Epilogue: Voting "Not Lovely"

Now that the smoke has cleared from Rochester's Democratic primary we are being treated to the usual, nauseating spectacle of the media glorifying the winners, especially in the race for mayor.

We are being treated to the perfections of Malik Evans as a person and a politician that were never evident before, either in  his lackluster, nearly invisible, four years on City Council or his rather dismal ten years on the School Board.

What the media has chosen not to concentrate on, in its rush to make nice with the probable Mayor of Rochester after the November general election, is how someone like Evans could win the primary against an incumbent mayor.

Because the answer is rather embarrassing and blows to smithereens the praise they are heaping on Evans.

People chose to vote "Not Lovely" rather than to vote for Evans.

The voters were willing to choose anyone other than the mayor after her last disastrous 18 months in office.

After she fired him last year, people were pushing for ex-police chief La'Ron Singletary to run against her.

When he seemed uninterested (too much of his own share in the conspiracy of silence about Daniel Prude's death might have come to light), it seemed like a stooge of Duffy's at the Chamber of Commerce would be a viable candidate.

He never rose to the bait.

The ever-obnoxious Jose Peo, District City Councilman for the NW Quad, was also suggested as a candidate, rather late in the piece, to oppose Mayor Warren in her re-election bid, largely because he made a great deal of noise about motorbikes and all-terrain vehicles becoming nuisances on our streets and in the parks.

He reluctantly declined because it was really too late to get a campaign for mayor organized and he had already expended his resources trying to get his stooge elected to City Council.

His stooge came in last in a field of 17 candidates, which suggests that Peo's "popularity" was brief and fleeting.

That left Evans, who declared his candidacy early in the year.
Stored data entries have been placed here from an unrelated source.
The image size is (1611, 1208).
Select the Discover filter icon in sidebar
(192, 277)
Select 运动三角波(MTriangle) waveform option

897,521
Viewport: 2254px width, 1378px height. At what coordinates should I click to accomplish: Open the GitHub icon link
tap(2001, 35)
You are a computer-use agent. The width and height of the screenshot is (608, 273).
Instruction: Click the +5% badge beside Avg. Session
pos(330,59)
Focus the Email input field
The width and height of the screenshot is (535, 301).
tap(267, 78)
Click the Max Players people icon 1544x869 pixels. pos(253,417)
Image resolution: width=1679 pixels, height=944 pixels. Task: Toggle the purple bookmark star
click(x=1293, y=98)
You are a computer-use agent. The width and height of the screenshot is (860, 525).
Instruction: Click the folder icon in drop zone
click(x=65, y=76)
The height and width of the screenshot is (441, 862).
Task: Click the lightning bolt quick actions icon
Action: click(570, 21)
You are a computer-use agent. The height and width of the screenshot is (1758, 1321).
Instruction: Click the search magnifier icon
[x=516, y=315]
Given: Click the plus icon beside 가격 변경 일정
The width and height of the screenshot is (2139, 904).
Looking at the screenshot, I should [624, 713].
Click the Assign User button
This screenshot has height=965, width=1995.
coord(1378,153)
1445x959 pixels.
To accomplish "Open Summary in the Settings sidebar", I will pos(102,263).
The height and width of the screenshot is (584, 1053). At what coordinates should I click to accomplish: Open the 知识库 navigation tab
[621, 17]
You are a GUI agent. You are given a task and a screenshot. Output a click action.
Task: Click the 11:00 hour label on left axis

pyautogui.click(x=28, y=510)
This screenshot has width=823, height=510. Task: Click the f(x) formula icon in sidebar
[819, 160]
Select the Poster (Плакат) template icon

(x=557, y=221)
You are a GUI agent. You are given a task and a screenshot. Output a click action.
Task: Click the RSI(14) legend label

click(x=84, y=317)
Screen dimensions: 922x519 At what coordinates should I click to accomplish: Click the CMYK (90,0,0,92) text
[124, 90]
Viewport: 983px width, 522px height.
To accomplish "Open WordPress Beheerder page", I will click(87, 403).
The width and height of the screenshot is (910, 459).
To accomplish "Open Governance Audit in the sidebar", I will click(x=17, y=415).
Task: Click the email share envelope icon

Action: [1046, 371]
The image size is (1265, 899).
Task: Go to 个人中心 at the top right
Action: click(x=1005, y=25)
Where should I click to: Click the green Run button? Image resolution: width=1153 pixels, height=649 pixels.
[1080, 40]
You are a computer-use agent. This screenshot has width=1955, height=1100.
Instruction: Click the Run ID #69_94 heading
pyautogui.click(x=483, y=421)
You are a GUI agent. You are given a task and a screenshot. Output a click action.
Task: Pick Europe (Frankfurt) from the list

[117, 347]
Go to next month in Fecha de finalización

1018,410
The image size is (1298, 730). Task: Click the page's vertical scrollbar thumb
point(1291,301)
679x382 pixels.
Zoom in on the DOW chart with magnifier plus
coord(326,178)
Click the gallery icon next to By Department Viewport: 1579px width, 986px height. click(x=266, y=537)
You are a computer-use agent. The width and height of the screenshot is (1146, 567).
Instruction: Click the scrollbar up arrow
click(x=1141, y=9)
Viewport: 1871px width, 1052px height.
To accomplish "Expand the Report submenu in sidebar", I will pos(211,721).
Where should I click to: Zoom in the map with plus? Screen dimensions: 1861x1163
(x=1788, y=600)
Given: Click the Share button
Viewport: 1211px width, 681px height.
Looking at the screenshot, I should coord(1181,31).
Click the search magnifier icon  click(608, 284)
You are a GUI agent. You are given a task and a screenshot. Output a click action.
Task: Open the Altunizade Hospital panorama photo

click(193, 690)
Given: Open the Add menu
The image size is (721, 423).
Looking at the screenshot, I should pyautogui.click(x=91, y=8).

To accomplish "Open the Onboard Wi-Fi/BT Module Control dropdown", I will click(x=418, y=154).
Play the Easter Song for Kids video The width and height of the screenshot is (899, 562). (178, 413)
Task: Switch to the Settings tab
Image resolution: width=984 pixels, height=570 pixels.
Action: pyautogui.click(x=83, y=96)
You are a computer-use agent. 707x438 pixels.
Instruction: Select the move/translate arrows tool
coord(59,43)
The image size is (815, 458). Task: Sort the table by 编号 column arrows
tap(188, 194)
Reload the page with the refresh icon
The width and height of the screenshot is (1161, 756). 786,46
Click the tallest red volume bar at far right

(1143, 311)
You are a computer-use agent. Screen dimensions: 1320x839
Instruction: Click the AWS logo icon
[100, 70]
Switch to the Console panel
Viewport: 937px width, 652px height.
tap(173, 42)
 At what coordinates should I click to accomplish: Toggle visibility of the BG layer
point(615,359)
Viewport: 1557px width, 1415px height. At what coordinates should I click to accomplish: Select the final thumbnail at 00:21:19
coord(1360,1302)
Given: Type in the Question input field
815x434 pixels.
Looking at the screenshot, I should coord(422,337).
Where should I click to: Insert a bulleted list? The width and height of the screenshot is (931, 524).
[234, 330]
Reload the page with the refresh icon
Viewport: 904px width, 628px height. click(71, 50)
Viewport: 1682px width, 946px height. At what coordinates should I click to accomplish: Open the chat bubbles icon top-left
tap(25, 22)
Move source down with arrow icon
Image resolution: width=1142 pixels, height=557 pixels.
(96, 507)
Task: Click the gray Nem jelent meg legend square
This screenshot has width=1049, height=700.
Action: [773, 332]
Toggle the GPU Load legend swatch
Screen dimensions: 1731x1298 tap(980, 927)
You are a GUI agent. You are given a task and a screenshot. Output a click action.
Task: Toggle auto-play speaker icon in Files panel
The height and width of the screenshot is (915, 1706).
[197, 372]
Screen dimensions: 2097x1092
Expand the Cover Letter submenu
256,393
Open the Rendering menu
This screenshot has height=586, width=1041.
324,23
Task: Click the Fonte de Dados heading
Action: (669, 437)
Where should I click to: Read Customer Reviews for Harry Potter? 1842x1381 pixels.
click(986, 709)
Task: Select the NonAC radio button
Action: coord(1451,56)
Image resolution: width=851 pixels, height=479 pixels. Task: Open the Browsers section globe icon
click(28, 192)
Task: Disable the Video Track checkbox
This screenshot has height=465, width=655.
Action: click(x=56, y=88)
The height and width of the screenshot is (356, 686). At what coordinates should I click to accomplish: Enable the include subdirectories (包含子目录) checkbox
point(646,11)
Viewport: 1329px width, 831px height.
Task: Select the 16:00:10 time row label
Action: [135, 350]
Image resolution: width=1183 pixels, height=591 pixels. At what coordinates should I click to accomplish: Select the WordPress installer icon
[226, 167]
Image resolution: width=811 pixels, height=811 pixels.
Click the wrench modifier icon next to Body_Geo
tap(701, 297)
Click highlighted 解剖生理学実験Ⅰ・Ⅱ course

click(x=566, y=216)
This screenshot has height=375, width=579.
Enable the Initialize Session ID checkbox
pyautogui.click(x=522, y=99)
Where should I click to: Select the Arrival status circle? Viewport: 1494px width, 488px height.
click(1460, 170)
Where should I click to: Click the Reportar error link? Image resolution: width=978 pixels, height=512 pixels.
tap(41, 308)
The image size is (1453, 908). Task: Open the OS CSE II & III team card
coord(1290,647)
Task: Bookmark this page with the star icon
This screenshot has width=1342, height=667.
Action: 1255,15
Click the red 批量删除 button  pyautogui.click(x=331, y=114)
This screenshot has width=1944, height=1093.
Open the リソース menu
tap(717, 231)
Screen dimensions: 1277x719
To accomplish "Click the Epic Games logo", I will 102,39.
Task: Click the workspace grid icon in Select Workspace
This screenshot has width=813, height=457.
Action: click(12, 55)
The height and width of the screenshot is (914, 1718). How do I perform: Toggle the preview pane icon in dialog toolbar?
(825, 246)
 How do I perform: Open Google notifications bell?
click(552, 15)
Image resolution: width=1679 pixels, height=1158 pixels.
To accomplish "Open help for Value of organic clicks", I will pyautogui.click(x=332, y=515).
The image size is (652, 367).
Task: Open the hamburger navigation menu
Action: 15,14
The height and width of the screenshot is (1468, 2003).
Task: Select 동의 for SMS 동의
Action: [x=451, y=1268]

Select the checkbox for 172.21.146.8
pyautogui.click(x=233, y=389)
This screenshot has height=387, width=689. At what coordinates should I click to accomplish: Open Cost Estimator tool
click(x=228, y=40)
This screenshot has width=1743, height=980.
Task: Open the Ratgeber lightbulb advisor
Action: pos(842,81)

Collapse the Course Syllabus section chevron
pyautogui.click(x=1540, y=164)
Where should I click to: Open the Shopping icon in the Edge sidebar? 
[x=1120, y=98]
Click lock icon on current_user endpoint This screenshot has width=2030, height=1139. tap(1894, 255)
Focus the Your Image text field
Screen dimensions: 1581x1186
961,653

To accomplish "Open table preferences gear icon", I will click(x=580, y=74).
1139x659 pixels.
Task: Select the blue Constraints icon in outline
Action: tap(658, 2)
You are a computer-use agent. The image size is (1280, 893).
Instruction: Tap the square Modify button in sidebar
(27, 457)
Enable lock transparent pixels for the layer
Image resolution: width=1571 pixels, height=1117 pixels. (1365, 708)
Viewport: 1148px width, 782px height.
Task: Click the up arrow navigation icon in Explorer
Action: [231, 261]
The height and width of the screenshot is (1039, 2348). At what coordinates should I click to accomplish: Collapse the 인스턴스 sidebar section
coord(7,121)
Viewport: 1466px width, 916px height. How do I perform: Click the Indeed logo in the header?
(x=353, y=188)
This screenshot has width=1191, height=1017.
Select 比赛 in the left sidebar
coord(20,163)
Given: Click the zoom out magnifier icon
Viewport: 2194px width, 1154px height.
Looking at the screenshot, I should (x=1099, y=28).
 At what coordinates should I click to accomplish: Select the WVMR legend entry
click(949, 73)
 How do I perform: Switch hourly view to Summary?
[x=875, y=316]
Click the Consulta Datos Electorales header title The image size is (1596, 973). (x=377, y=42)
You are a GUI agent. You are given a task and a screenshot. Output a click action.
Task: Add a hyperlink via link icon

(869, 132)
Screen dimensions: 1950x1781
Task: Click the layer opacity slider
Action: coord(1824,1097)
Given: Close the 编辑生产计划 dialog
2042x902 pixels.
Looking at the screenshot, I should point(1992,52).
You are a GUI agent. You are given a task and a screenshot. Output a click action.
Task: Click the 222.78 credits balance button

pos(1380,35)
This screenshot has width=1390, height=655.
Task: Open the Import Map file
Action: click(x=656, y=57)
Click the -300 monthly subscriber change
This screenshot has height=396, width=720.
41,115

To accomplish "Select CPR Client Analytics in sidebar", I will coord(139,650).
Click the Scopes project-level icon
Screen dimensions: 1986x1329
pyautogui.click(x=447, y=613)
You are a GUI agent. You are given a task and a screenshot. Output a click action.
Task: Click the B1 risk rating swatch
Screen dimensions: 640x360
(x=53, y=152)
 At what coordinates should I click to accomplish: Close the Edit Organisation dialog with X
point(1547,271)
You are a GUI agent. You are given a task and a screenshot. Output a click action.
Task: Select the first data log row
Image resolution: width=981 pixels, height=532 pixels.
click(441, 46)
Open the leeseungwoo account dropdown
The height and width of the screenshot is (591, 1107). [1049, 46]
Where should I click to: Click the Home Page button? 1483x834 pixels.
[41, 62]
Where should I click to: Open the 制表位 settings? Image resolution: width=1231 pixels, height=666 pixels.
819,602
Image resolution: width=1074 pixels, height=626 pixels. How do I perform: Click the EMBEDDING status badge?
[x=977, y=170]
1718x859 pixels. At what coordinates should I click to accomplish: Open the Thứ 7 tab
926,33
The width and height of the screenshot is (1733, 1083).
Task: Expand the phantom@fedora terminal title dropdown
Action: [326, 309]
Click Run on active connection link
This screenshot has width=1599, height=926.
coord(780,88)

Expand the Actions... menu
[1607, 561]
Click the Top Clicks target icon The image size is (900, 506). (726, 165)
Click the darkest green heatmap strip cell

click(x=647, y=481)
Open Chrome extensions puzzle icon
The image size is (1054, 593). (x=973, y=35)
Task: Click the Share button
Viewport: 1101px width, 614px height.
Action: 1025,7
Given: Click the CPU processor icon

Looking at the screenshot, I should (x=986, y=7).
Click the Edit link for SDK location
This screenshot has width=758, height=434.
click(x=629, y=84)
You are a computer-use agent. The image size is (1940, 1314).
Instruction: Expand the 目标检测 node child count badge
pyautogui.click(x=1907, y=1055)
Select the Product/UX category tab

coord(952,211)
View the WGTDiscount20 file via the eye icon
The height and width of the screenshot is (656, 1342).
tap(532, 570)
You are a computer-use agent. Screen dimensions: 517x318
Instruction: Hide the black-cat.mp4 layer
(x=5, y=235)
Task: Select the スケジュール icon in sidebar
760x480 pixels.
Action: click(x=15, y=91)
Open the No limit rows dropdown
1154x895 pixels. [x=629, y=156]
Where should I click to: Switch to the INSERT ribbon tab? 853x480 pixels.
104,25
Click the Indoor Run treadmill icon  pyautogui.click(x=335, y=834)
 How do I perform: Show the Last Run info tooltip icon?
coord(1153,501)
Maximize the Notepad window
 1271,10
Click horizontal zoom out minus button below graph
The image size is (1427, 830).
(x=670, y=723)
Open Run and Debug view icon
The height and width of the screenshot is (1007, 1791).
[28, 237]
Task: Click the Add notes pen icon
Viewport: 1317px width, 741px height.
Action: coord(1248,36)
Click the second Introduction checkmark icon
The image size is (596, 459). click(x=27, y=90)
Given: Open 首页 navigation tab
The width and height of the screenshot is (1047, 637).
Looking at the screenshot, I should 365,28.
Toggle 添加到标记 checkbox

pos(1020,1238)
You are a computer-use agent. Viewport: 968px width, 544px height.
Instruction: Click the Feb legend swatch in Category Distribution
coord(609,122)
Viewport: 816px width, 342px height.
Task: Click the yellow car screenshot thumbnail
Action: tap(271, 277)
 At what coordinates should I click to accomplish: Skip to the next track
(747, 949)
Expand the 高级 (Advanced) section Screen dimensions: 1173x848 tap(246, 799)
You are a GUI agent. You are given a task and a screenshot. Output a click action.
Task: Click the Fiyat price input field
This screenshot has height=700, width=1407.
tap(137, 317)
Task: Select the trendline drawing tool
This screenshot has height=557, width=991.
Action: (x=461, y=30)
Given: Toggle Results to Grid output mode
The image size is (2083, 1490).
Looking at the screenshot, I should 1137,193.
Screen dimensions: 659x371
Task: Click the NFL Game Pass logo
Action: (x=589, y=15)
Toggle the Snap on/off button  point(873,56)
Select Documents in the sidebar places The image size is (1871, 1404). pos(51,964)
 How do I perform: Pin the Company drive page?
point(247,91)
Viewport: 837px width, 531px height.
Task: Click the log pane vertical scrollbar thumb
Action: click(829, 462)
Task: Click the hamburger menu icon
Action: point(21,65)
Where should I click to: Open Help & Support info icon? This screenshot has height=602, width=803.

Anyone with a well-financed campaign and a reasonably well-crafted public persona, regardless of competence, could have won against a mayor who had long worn out her welcome at City Hall.

Such was the case here, even if the candidate was rather a wuss who mostly agreed with everything his opponent said, proposed and promised during the campaign.

So why vote for him?

People were encouraged to vote "Not Lovely" simply to get her out of office.

Malik Evans was merely the means to that end. They weren't voting for him.

Even more telling how unimpressive both the mayor and Evans were to the voters is that nearly 70% of the city's registered Democrats stayed away from the polls. They figured one would do just as well as the other as mayor, although Evans got twice as many votes as the mayor from those voters who did show up.

In short, 16,000 voters against 8,000 determined the mayor for a city of 210,000.

Such is the reality of "democracy."

Evans must have realized this because, in his press conference the morning after the election, he barely discussed the campaign.

He knew that people voted for him because he was "not Lovely," not because he was Malik Evans.

And that will be a tough thing for him to live down, and probably a tougher thing for Rochester to live with.